• **What the task requires**: Below are records; output exactly the lines from the one with "Search (564, 1940)" through their final line.

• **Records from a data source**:
===============

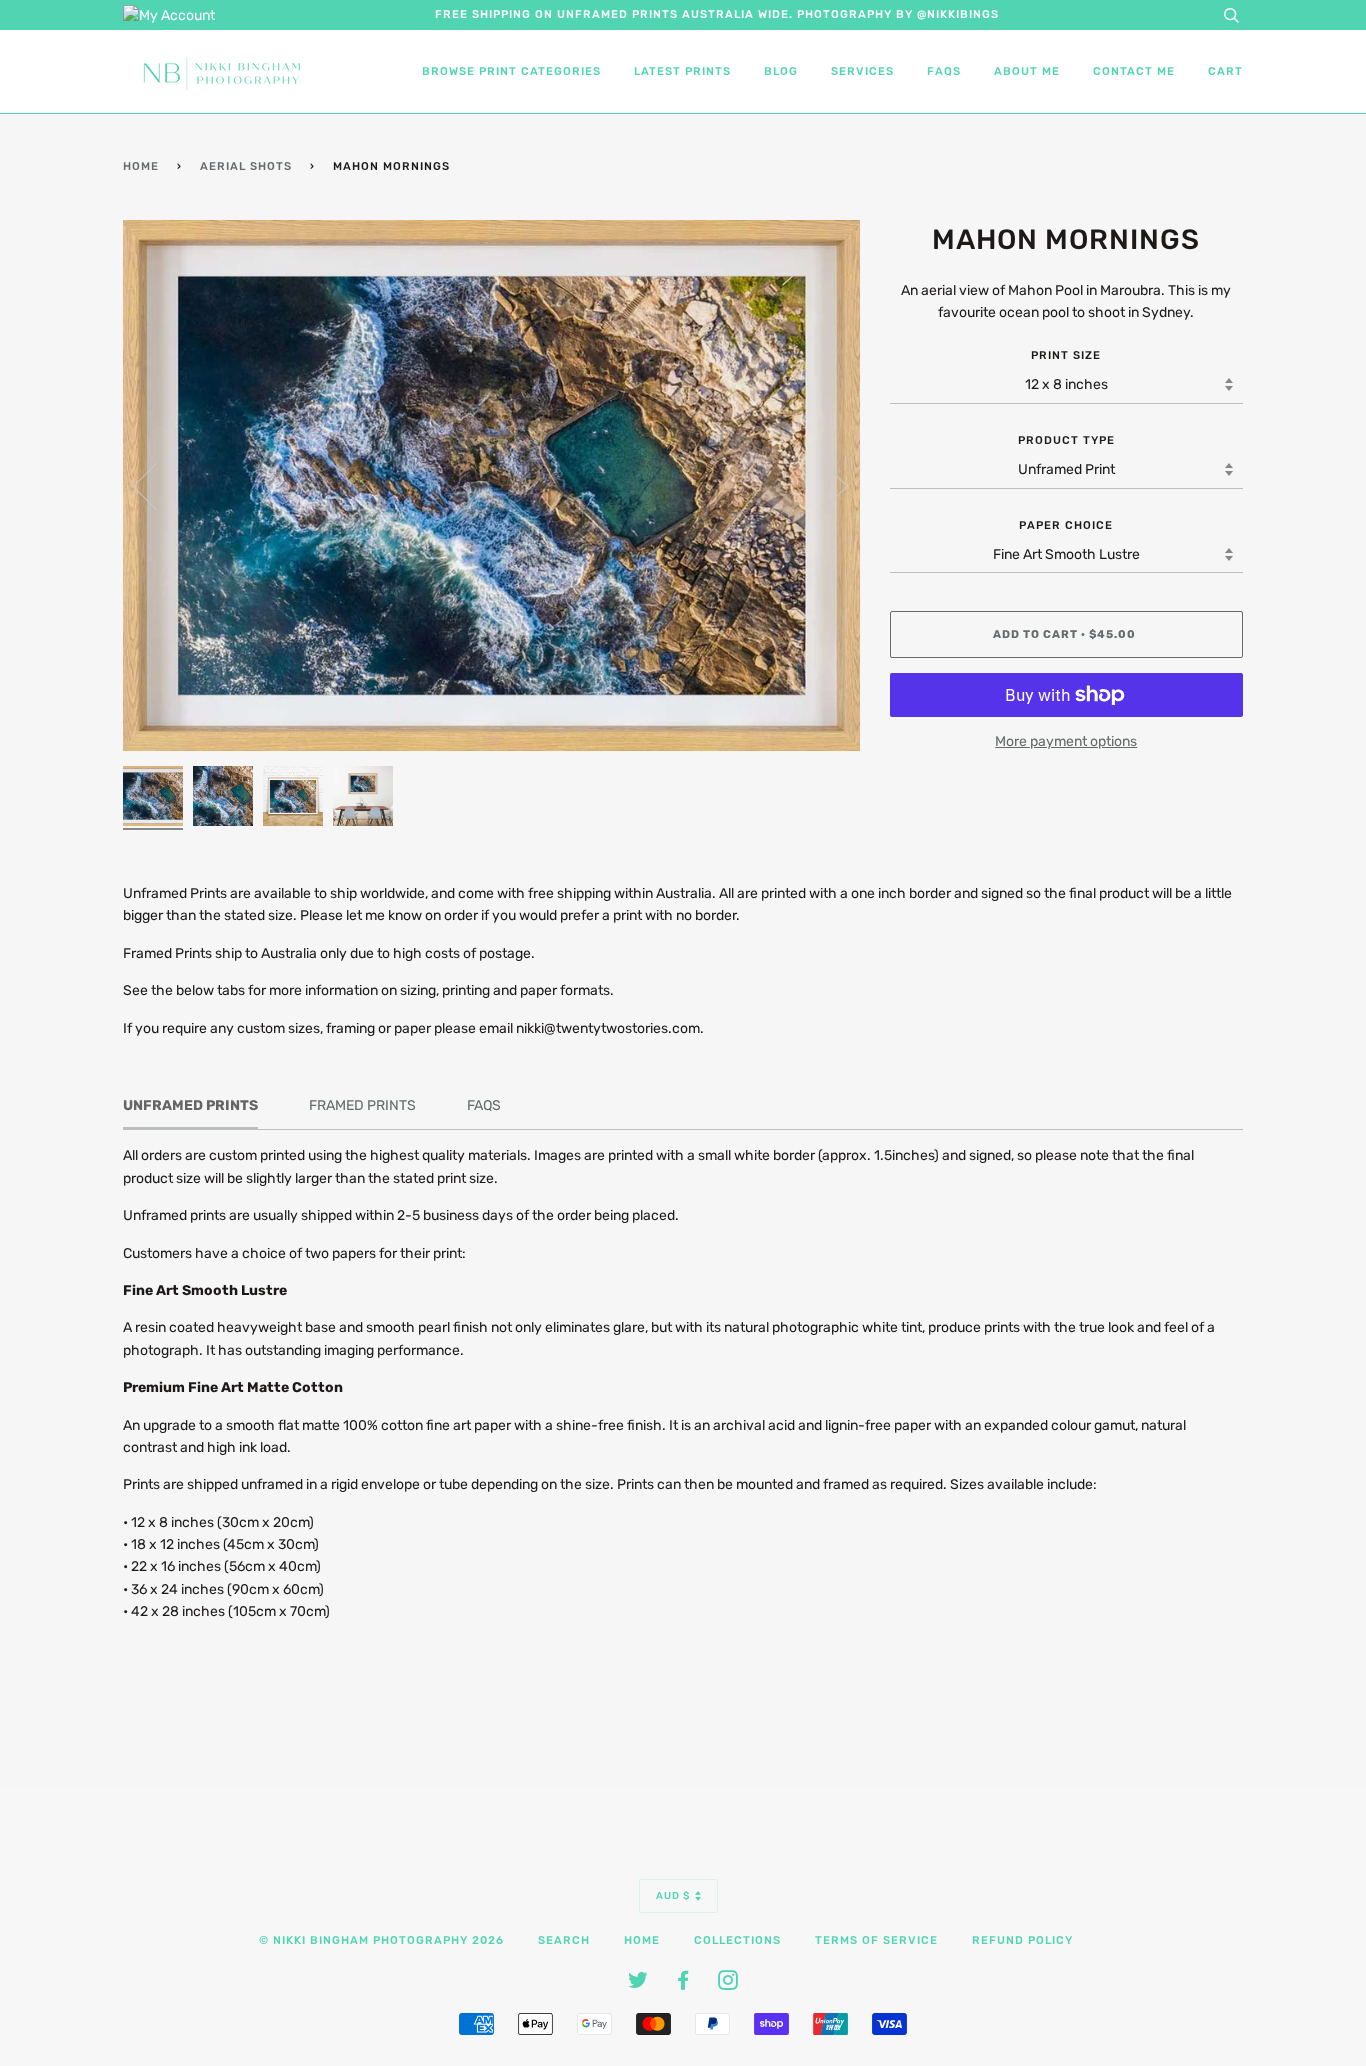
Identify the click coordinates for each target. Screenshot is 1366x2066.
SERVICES (862, 71)
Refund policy (1022, 1940)
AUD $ (673, 1896)
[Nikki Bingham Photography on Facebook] (683, 1984)
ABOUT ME (1027, 71)
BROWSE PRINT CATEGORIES (511, 71)
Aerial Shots (246, 166)
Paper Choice (1066, 525)
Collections (737, 1940)
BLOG (781, 71)
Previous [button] (157, 485)
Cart (1225, 71)
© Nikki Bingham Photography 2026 (381, 1940)
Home (141, 166)
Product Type (1066, 440)
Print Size (1066, 355)
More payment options (1066, 741)
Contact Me (1134, 71)
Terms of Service (876, 1940)
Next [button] (823, 485)
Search (564, 1940)
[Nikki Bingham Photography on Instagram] (728, 1984)
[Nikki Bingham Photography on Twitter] (638, 1984)
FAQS (944, 71)
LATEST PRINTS (682, 71)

===============

• **Response area**:
Search (564, 1940)
[Nikki Bingham Photography on Instagram] (728, 1984)
[Nikki Bingham Photography on Twitter] (638, 1984)
FAQS (944, 71)
LATEST PRINTS (682, 71)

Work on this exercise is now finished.